**WHAT IS REQUIRED**. Put the material from its start through the line containing "Looking at the screenshot, I should (x=481, y=63)." into a numbered list, leaving out blank lines and pictures.

**DATA EXCERPTS**.

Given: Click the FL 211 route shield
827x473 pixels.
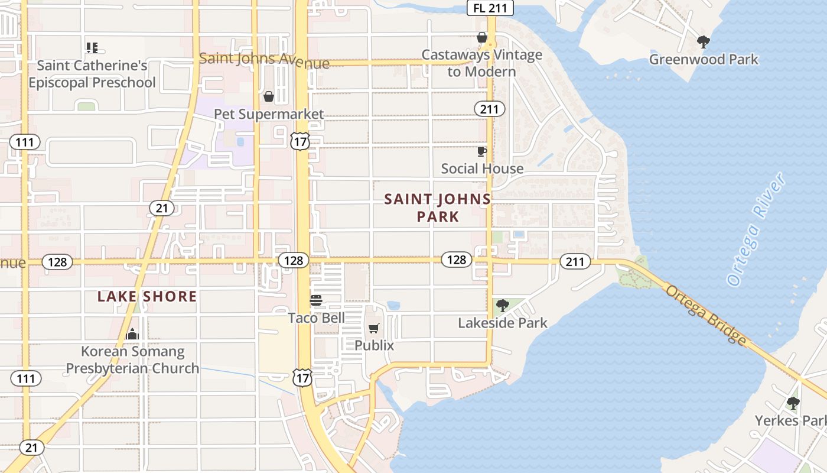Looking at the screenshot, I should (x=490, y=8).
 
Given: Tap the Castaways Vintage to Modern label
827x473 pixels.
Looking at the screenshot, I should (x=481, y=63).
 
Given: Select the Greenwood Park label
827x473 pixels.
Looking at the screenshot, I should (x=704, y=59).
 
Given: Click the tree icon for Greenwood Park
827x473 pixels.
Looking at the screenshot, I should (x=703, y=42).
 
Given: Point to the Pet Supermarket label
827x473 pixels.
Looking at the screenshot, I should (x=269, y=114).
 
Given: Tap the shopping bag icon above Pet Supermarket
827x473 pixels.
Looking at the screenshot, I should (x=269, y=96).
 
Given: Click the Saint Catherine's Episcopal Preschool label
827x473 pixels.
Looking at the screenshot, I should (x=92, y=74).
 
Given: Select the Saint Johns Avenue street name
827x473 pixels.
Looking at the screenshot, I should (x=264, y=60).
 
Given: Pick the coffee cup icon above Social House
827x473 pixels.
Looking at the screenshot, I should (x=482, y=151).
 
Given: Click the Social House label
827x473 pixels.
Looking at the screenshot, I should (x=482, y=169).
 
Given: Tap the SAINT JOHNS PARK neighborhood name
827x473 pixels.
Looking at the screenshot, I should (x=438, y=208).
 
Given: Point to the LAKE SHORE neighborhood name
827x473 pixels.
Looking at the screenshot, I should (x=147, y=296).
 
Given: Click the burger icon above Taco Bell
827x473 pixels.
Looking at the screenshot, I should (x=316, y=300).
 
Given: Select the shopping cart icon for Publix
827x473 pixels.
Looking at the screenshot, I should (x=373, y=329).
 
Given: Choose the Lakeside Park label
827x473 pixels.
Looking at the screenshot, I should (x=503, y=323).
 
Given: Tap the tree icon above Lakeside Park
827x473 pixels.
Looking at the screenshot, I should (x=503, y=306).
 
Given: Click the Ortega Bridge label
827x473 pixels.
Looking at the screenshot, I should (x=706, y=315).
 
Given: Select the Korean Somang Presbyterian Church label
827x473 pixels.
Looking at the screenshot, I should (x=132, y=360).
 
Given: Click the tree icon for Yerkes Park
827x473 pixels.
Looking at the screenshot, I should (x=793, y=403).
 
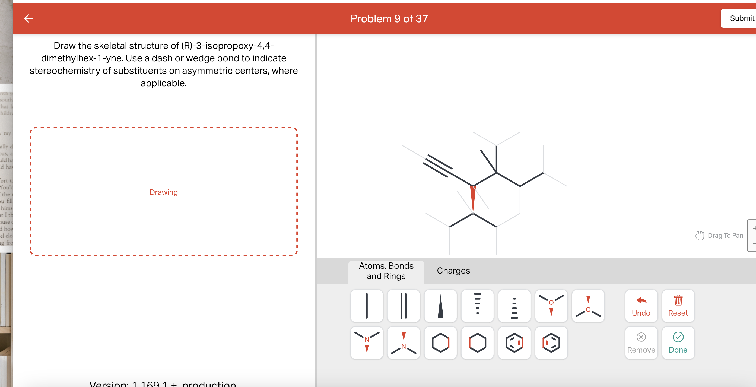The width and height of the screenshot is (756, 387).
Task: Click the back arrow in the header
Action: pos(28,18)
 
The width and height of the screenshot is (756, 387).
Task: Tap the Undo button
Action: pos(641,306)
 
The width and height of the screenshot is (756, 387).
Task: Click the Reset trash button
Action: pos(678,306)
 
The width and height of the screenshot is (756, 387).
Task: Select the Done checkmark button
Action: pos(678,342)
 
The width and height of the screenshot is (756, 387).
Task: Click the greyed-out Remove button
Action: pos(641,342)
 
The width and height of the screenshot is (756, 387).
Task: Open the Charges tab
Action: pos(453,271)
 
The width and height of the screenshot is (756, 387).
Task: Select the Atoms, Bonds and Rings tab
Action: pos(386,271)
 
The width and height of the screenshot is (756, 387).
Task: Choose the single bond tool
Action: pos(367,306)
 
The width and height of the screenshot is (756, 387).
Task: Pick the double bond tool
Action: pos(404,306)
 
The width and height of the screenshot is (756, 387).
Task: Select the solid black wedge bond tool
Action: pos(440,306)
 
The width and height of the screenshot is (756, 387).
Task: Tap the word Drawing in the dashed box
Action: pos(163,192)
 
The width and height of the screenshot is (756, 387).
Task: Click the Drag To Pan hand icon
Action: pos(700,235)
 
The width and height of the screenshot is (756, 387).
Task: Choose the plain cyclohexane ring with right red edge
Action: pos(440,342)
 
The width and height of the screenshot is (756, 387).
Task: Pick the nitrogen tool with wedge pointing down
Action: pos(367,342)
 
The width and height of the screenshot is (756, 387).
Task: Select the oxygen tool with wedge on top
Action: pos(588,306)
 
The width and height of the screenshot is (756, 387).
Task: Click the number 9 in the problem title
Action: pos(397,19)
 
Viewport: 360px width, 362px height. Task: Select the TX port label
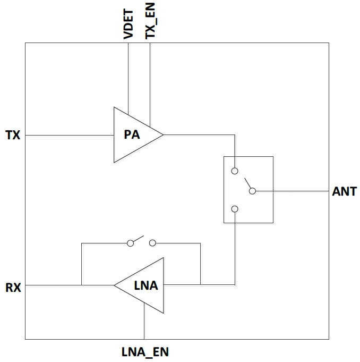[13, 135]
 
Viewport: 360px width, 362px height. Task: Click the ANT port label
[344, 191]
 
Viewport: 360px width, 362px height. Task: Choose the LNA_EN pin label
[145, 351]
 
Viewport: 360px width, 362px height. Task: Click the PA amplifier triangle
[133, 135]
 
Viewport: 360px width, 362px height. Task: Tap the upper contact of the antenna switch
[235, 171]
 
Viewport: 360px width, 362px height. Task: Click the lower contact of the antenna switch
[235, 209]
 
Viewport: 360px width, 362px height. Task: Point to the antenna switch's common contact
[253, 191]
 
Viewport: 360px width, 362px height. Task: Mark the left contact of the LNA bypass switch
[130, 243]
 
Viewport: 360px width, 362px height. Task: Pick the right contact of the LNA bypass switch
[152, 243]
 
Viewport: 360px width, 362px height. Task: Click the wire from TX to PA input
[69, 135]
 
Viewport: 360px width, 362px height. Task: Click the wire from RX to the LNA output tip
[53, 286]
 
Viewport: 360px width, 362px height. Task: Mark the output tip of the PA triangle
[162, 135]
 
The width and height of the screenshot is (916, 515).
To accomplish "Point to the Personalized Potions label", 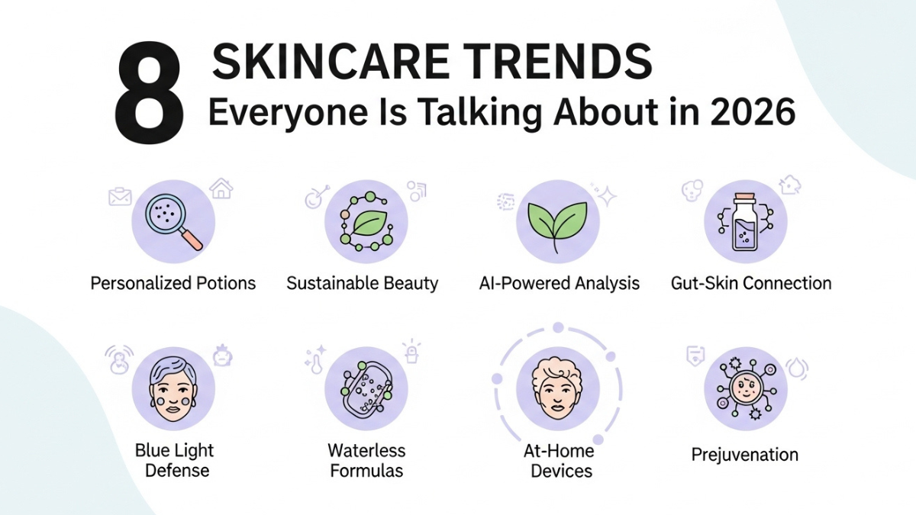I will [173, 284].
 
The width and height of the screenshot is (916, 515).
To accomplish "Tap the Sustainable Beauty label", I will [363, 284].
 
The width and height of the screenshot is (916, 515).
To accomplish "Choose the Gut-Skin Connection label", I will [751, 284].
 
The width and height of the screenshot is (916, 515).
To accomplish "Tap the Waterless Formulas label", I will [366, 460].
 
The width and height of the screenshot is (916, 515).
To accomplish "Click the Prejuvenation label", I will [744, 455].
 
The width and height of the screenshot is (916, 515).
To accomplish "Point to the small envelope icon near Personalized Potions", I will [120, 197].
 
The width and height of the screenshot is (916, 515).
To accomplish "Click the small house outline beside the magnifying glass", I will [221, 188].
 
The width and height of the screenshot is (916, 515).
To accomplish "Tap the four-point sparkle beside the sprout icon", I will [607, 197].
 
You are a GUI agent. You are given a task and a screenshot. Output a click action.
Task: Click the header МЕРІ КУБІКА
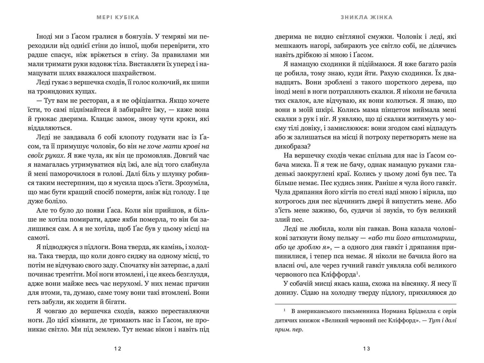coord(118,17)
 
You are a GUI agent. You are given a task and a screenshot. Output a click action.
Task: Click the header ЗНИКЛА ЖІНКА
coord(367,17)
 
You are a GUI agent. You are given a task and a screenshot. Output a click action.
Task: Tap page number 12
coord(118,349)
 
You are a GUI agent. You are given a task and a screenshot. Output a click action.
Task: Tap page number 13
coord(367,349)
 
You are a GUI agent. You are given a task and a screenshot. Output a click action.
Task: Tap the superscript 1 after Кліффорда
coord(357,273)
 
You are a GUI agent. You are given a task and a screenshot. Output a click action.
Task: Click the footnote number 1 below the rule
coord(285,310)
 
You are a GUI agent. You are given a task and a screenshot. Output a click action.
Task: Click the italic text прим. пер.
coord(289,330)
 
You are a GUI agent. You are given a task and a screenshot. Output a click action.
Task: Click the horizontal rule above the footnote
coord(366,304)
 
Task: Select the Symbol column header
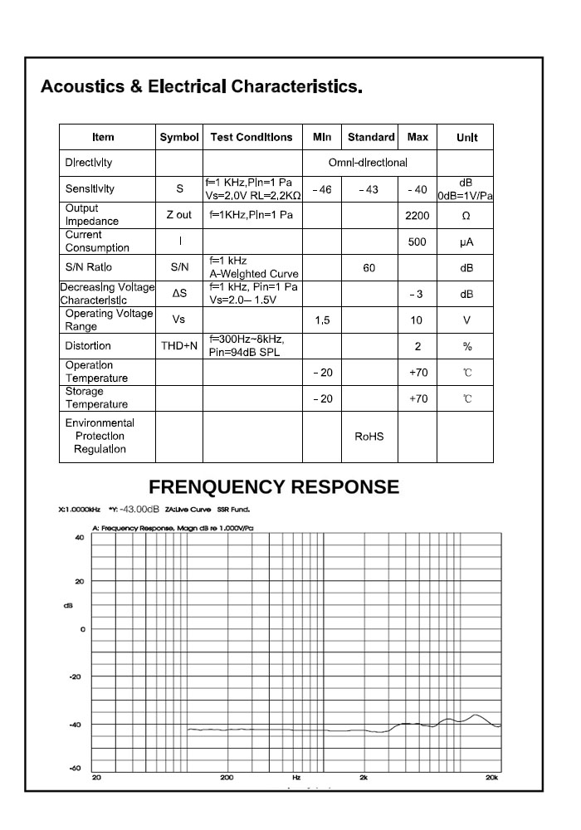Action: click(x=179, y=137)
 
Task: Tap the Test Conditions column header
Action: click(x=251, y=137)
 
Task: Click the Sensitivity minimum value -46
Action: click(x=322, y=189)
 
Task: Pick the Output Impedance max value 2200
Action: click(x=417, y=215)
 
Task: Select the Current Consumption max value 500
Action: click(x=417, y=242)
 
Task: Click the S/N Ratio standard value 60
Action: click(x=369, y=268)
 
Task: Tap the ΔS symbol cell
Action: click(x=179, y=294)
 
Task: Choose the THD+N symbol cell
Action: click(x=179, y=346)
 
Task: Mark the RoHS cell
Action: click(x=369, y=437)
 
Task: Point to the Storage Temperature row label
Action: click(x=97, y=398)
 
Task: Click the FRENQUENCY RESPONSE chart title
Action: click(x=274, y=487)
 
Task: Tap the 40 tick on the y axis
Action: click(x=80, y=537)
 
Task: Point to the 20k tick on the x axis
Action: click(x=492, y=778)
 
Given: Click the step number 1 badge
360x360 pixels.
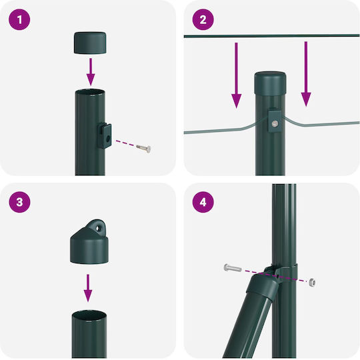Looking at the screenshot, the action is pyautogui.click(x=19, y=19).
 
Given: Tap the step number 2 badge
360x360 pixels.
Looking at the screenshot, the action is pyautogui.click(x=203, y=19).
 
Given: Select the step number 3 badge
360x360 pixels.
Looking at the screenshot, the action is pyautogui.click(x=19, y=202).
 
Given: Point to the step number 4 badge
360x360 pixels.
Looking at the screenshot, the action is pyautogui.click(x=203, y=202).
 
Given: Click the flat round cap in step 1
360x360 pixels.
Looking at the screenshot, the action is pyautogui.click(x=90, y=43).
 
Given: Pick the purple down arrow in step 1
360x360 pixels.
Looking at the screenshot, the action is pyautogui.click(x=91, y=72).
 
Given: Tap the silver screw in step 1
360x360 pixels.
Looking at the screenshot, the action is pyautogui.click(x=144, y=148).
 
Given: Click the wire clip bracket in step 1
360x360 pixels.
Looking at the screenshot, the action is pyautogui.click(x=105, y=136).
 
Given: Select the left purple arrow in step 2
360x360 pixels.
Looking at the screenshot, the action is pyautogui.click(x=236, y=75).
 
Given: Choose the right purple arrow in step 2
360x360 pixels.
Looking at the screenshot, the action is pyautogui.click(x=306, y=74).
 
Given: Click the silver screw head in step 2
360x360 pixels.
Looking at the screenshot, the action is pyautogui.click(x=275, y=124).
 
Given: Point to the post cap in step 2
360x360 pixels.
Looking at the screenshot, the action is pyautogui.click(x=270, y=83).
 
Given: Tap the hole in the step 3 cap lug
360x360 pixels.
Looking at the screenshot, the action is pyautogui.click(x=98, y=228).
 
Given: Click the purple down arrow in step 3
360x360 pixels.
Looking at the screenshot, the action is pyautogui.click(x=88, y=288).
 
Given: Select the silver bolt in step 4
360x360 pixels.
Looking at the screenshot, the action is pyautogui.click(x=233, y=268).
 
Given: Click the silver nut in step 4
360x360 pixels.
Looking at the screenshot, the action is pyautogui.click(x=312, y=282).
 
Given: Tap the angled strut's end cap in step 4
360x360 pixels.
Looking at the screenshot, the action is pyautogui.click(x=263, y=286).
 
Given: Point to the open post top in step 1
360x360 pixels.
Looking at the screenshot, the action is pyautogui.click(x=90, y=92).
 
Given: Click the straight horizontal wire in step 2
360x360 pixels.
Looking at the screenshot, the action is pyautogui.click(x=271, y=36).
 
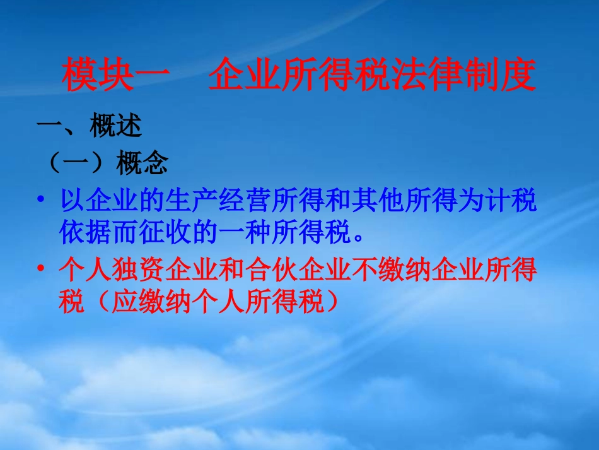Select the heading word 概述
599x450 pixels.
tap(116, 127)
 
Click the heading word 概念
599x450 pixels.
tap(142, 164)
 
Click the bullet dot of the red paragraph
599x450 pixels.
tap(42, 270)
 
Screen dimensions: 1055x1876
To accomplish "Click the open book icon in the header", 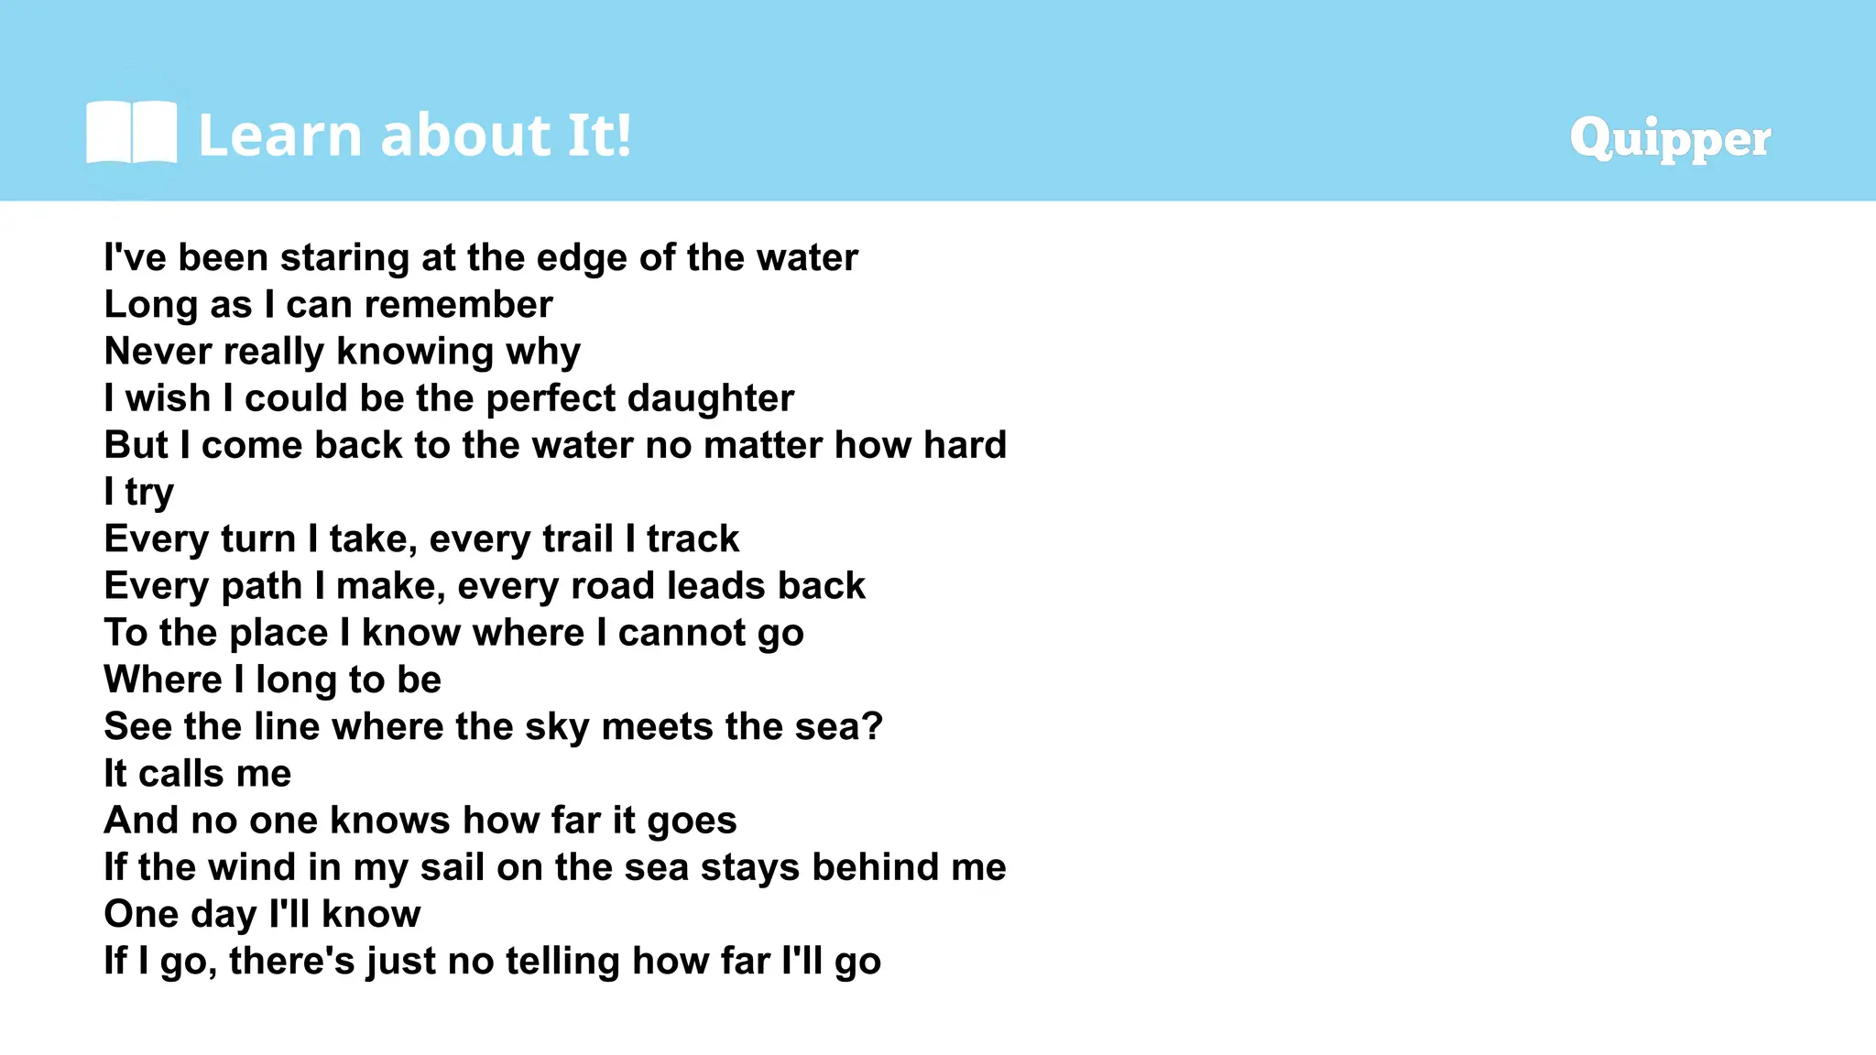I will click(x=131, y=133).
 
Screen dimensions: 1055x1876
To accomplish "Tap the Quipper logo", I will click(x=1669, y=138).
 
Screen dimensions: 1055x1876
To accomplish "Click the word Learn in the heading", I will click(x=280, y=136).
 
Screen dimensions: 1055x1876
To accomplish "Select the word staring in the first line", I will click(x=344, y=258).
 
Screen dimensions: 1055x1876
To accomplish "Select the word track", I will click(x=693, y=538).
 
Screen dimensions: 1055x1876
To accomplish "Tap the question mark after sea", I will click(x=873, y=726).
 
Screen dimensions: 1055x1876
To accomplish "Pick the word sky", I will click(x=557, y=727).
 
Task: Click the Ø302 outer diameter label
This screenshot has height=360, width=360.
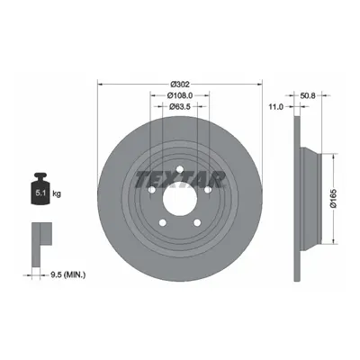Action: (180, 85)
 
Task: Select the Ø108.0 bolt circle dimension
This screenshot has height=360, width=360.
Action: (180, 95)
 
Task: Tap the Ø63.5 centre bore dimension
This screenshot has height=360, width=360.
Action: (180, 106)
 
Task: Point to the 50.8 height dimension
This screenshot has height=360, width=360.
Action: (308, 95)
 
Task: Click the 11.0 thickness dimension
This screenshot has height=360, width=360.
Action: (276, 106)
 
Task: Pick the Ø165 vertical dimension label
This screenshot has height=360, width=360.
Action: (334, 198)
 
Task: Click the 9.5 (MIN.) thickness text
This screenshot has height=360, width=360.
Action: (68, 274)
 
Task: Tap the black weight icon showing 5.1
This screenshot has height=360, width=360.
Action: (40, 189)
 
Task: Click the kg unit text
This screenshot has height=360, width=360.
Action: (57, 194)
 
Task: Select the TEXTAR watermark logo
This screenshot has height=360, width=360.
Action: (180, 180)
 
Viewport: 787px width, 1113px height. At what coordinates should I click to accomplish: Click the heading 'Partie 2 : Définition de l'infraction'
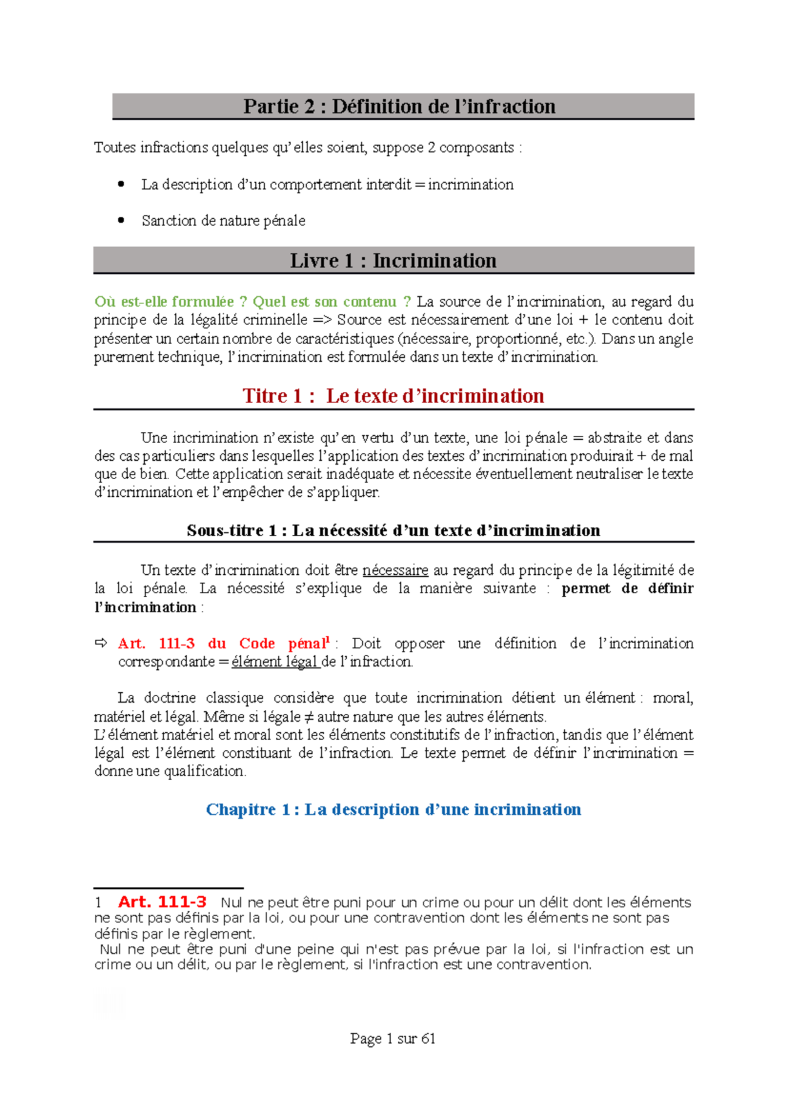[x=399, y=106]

**EXERCISE ANSWER**.
1. Given: Click the FL 211 route shield
2. 827x473 pixels.
3. Looking at the screenshot, I should (x=490, y=8).
4. Given: Tap the Castaways Vintage to Modern label
5. 827x473 pixels.
6. Looking at the screenshot, I should (x=481, y=63).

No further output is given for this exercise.